Pubs and restaurants could demand to know if a customer has received a coronavirus jab before allowing them in, the Government's vaccine minister suggested.
Nadhim Zahawi, who is responsible for the rollout of a vaccine if one is approved by regulators, said it would not be compulsory to receive an injection.
But he suggested businesses might require proof of vaccination before allowing people in.
Asked whether people who get the Covid-19 jab will receive some kind of "immunity passport" to show they have been vaccinated, Mr Zahawi told the BBC: "We are looking at the technology.
"And, of course, a way of people being able to inform their GP that they have been vaccinated.
"But, also, I think you'll probably find that restaurants and bars and cinemas and other venues, sports venues, will probably also use that system – as they have done with the (test and trace) app.
"I think that in many ways, the pressure will come from both ways, from service providers who'll say, 'Look, demonstrate to us that you have been vaccinated'.
"But, also, we will make the technology as easy and accessible as possible."

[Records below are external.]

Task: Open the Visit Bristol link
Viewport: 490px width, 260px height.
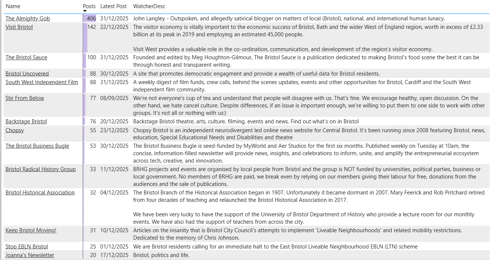Action: tap(19, 27)
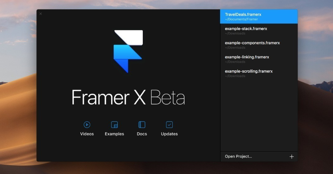Image resolution: width=333 pixels, height=174 pixels.
Task: Click the Docs text label
Action: (x=142, y=134)
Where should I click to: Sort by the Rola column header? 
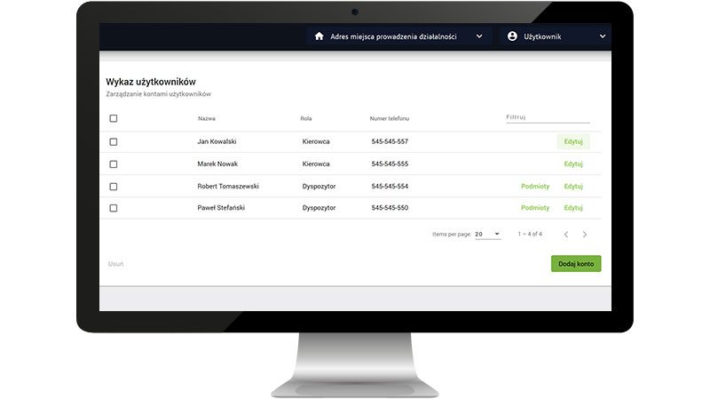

Such a regime could result in people without the vaccine facing severe restrictions.
Mr Zahawi said: "I think people have to make a decision.
"But I think you'll probably find many service providers will want to engage with this in the way they did with the app."

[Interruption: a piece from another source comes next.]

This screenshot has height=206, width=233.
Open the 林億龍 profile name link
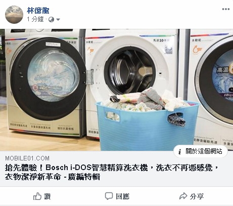[x=38, y=11]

Health Secretary Matt Hancock told a Downing Street press conference: "For a long time now we've been looking at the questions that minister Zahawi was talking about and the question of what's the impact on the individual in terms of what they can do."
But he added: "Firstly, we do not plan to mandate the vaccine.

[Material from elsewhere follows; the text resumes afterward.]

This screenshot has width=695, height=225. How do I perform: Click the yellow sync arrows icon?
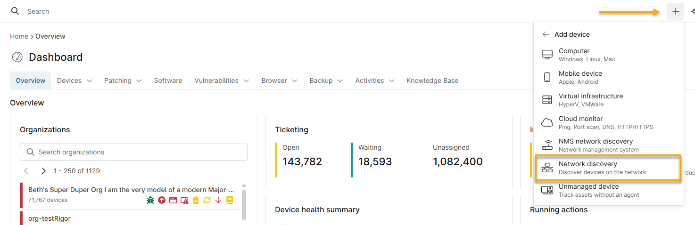point(207,200)
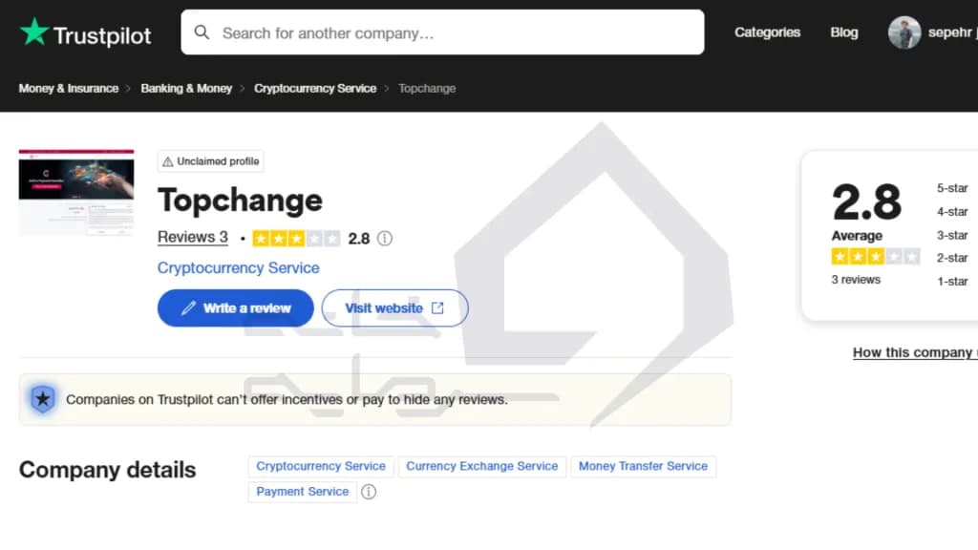Go to Banking & Money breadcrumb

point(186,89)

"We think that by encouraging the uptake of the vaccine, we will get a very high proportion of people in this country to take up the vaccine, because of course it protects you but it also helps to protect your loved ones and your community."
Ilan Kelman, professor of disasters and health at University College London, said care needed to be taken for those who were unable to receive a vaccine for medical reasons.
Prof Kelman said "vaccine passports" are not a new idea, with proof of inoculation against yellow fever or polio a requirement to enter some countries.
"One difference here is proof of vaccination for daily, local activities – a debate which is long-standing, such as mandatory MMR (measles, mumps and rubella) vaccinations to attend school.
"This issue was reinvigorated last year after a measles outbreak at London schools and some places do have mandatory measles vaccinations for children attending school.
"A proviso is if it turns out that there might be some certified medical reasons for being unable to take the vaccine. A system of verifiable exceptions would be needed.
"As the minister indicates, for people who choose not to take a vaccine, then they can also choose not to participate in activities which demand it."